Elle n’a pas promis de lâcher prise.
Elle ne s’est pas renseignée dessus.
Elle n’a pas inscrit la date dans son agenda.
Elle n’a pas fait de déclaration publique, ni mis d’annonce dans le journal.
Elle n’a pas regardé la météo, ni lu son horoscope du jour.
Elle a juste lâché prise.
Elle n’a pas analysé si elle devait lâcher prise ou non.
Elle n’a pas appelé ses amies pour en discuter.
Elle n’a pas suivi une thérapie psychologique et spirituelle en cinq étapes.
Elle n’a pas appelé à la prière.
Elle n’a pas dit un seul mot.
Elle a juste lâché prise.
Personne n’était là quand c’est arrivé.
Il n’y a pas eu d’applaudissements ou de félicitations.
Personne ne l’a remerciée ou louée.
Personne n’a rien remarqué.
Comme une feuille tombée d’un arbre, elle a lâché prise.
Sans effort. Sans lutte.
Ce n’était ni bien ni mal.
C’était ce que c’était, et cela seulement.
Dans cet espace de lâcher prise, elle a laissé Être.
Un léger sourire est apparu sur son visage.
Une légère brise a soufflé à travers elle.
Et le soleil et la lune étaient désormais plus brillants.
Ernest Holmes

Elsa

Pas la petite (qui n'est plus si petite), mais la grande, ma prof de chant. Qui m'a cueillie, et mis les larmes aux yeux, en me restituant ceci : je te vois comme quelqu'un de très vivant et joyeux, une femme rayonnante, je pense que la vraie Lucile c'est ça, je le perçois par moments dans ton chant, mais je sens bien aussi que c'est comme si c'était étouffé, arrêté, comme si tu n'osais pas ou plus l'exprimer, le faire résonner dans ton corps aussi. Ce ne sont peut-être pas exactement ses mots, mais c'est indéniablement l'idée, et non moins indéniablement bien vu.

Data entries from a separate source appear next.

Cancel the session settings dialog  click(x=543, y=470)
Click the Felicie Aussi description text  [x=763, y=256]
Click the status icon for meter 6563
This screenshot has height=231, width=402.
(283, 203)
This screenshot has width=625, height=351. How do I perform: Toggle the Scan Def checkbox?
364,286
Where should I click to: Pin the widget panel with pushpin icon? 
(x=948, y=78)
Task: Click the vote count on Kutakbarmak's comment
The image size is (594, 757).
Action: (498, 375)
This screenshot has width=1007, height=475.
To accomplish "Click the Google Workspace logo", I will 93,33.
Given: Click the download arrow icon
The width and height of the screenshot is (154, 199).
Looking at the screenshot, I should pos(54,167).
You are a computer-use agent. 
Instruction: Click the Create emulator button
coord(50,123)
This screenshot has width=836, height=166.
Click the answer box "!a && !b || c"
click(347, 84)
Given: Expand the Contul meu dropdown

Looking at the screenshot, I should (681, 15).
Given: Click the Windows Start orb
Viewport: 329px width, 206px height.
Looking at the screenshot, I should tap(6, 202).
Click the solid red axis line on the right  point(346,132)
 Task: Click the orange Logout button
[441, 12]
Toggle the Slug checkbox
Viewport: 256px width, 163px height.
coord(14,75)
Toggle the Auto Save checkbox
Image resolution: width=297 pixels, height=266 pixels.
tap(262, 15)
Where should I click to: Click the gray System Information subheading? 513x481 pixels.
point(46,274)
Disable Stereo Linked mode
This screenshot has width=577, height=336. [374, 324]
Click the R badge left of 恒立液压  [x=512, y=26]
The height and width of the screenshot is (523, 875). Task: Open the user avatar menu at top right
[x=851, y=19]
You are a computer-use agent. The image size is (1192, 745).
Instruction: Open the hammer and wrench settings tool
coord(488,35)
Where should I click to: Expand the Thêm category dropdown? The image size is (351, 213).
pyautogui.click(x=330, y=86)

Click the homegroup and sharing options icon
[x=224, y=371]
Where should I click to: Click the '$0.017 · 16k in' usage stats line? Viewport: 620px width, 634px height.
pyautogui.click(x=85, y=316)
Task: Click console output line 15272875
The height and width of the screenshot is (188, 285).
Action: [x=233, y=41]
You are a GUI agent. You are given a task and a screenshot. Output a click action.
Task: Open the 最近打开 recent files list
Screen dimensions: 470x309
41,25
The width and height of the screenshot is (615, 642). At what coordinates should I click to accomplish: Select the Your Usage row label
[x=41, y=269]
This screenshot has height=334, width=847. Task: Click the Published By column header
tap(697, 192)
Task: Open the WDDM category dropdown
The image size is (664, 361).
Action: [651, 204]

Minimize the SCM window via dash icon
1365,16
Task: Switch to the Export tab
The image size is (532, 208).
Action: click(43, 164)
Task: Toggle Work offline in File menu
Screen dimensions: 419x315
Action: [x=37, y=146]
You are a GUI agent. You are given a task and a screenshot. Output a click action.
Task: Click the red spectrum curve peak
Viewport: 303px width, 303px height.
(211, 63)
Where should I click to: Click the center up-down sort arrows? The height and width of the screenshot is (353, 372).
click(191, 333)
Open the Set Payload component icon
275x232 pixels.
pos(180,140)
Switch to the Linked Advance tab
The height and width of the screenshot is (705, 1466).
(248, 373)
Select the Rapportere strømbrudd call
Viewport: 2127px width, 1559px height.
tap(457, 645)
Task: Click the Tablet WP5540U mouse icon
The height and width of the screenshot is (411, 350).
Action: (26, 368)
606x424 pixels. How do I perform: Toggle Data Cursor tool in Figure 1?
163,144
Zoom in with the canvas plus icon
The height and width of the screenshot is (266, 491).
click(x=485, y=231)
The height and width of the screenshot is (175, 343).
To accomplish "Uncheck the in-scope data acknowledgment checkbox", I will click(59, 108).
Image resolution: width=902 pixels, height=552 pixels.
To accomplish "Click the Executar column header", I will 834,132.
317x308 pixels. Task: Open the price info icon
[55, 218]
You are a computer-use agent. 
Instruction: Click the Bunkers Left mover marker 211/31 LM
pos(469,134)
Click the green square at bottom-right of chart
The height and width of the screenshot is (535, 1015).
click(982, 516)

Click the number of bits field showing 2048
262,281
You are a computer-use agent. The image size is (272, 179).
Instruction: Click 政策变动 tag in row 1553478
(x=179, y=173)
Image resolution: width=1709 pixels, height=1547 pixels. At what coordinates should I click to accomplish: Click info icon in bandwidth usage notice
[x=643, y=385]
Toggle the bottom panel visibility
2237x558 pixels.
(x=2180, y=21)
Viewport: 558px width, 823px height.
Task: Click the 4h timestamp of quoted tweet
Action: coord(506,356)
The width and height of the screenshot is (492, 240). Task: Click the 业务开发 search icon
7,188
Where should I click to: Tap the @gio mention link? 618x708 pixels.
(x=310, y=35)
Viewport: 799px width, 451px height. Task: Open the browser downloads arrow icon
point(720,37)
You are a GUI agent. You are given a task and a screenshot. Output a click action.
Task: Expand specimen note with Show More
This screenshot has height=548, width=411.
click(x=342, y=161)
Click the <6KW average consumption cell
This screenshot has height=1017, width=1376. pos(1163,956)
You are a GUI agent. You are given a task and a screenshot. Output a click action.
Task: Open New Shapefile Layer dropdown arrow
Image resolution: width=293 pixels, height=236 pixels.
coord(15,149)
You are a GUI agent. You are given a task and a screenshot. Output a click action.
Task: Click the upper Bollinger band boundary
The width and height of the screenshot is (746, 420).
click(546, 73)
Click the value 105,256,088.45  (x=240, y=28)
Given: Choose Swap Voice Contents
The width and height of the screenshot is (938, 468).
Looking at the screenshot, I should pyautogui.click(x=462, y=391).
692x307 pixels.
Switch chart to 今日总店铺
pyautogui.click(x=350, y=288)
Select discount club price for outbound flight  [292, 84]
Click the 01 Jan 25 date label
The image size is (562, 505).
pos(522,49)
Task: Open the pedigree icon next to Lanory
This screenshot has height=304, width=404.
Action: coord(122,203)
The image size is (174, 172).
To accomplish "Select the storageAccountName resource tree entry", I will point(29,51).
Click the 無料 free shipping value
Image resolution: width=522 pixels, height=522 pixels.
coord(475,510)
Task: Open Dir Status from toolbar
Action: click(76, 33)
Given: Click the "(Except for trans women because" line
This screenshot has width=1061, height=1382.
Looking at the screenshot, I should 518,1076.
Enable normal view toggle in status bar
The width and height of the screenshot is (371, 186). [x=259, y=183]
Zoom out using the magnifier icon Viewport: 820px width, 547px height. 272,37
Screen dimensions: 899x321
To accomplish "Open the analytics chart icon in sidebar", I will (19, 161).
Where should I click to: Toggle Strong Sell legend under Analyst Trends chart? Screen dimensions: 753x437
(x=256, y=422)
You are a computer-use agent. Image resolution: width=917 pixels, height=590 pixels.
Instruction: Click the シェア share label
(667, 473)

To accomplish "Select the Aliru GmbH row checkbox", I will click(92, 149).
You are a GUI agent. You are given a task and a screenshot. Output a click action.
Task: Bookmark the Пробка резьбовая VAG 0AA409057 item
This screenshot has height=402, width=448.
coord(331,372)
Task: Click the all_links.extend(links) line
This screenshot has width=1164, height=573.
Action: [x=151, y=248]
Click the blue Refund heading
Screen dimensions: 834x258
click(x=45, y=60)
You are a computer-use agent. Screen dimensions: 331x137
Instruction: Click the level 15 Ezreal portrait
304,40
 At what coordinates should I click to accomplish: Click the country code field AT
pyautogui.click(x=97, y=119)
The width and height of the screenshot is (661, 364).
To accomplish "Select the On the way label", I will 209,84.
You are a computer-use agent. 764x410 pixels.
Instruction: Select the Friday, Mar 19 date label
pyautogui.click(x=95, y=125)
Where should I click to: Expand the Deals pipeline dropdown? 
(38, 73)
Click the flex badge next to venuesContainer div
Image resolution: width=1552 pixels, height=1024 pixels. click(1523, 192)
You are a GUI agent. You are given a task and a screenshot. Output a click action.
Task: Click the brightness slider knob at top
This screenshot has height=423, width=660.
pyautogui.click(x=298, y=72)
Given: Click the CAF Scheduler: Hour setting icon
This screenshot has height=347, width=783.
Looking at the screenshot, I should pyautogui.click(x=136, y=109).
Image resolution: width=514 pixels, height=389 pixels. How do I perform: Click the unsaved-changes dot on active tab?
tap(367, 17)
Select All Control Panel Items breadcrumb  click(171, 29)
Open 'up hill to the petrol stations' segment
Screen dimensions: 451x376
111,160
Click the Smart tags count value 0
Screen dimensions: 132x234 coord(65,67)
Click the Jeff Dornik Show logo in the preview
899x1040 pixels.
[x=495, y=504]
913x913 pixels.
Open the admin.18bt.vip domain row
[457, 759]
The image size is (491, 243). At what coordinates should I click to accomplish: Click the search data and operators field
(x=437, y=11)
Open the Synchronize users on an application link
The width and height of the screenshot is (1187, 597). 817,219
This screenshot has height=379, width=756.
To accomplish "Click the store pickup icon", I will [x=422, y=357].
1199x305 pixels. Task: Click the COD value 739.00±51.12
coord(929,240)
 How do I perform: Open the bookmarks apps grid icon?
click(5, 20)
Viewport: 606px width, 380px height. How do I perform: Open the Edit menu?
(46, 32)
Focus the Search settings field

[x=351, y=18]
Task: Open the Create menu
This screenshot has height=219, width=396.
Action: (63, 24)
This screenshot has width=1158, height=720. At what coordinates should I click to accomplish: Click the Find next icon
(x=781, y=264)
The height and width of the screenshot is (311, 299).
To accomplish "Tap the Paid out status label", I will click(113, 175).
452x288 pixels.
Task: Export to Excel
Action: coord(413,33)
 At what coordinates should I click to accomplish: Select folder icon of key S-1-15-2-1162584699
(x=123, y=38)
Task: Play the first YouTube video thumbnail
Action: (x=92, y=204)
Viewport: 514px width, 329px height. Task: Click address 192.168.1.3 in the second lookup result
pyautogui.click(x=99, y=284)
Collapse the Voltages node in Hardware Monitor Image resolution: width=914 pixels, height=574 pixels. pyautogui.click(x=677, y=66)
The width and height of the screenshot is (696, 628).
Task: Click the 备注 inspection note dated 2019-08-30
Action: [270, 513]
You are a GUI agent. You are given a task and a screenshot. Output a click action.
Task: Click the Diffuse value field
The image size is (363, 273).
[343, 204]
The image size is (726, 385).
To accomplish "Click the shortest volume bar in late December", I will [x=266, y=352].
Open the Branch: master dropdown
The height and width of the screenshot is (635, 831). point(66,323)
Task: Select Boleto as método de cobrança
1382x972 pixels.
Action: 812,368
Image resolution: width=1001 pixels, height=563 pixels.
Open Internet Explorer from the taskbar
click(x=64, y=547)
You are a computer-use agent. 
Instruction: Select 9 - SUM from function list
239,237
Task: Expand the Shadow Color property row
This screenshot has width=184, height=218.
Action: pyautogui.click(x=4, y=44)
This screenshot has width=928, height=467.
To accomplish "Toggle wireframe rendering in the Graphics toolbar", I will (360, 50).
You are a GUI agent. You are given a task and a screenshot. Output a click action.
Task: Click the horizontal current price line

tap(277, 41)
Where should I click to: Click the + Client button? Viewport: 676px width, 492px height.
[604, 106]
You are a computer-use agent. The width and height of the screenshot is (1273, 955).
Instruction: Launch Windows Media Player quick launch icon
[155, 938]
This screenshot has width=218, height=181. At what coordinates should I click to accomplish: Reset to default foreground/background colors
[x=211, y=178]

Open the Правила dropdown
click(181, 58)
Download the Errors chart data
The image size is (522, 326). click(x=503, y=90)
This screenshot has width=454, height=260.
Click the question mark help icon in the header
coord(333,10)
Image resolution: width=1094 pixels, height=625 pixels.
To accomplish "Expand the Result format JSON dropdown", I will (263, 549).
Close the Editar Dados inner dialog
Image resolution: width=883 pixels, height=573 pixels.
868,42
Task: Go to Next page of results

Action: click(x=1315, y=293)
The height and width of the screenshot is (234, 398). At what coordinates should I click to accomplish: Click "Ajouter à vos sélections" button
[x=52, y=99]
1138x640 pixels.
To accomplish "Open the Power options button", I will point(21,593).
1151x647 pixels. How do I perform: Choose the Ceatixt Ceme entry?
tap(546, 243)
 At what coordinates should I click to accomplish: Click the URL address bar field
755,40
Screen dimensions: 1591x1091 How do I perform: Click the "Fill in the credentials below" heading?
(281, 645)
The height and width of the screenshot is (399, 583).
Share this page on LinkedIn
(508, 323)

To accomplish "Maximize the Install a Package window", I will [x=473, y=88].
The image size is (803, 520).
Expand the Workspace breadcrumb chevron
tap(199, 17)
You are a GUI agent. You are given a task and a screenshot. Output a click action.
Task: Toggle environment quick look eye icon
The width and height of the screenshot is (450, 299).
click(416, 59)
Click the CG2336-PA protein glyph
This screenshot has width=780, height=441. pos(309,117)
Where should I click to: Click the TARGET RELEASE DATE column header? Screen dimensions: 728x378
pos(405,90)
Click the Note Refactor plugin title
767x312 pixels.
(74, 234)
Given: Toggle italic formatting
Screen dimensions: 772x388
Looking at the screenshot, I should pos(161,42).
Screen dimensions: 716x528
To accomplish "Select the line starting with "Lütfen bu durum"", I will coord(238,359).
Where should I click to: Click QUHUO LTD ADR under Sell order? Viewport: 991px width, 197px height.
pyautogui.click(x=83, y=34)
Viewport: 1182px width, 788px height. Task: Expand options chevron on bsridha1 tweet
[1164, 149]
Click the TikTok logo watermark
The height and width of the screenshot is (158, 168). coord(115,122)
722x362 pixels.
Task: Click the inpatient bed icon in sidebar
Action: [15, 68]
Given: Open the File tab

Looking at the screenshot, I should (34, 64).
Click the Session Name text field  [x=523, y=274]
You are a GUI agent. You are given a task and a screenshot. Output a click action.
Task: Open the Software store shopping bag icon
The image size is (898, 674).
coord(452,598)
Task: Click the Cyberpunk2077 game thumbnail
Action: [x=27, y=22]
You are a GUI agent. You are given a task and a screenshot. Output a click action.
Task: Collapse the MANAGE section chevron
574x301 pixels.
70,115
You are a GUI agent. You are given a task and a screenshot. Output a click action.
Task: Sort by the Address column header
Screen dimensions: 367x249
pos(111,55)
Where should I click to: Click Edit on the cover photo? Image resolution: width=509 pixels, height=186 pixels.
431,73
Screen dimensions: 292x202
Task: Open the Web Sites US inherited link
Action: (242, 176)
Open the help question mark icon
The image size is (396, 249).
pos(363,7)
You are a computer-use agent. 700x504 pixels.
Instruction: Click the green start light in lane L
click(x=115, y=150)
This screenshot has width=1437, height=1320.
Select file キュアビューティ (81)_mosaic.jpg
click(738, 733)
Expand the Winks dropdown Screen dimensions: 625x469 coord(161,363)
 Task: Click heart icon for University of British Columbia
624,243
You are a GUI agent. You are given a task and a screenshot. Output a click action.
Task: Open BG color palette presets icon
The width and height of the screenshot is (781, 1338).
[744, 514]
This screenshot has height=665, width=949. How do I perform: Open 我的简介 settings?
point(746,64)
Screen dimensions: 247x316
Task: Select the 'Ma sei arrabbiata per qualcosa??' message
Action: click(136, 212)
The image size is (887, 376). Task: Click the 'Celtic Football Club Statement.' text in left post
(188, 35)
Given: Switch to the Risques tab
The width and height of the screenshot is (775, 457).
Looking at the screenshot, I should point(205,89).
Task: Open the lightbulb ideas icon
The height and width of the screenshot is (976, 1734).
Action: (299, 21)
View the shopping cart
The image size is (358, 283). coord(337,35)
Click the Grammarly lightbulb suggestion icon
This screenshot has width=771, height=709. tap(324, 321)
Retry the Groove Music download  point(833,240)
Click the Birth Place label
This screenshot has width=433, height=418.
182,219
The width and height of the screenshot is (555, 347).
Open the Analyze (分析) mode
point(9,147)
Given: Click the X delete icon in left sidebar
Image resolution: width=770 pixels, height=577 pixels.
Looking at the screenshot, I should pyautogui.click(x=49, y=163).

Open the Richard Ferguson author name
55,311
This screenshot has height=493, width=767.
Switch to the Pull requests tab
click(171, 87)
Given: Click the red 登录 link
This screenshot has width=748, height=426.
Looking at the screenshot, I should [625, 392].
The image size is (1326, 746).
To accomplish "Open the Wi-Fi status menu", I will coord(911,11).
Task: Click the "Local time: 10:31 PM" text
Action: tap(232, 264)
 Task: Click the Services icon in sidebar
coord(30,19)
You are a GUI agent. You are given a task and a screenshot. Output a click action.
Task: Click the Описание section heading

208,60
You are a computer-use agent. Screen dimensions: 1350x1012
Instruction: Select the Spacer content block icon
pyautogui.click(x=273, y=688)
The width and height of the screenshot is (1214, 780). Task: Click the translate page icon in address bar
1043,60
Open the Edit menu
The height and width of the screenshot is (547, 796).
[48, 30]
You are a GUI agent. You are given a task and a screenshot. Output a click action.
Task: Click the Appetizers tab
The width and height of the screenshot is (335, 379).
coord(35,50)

Le message a d'ailleurs été redoublé dans la semaine... mais la question reste entière : quelle décision faut-il prendre ?

09 février 2021

Fluctuat

Je suis fatiguée, même épuisée, j'ai l'impression de toujours pédaler à fond comme un petit canard sous l'eau même si ça ne se voit pas.

C'est une patiente qui l'écrit, ce pourrait être moi parfois... en tout cas l'image de cet effort constant, mais invisible pour les autres, m'a beaucoup émue. 

Et puis, ça repart - la même écrit : ...à ce moment j'ai l'impression d'être au bout de ma vie, et puis je retourne au milieu. J'adore la poésie involontaire de cette compréhension littérale de l'expression, qui dit si bien l'équilibre - provisoirement - retrouvé.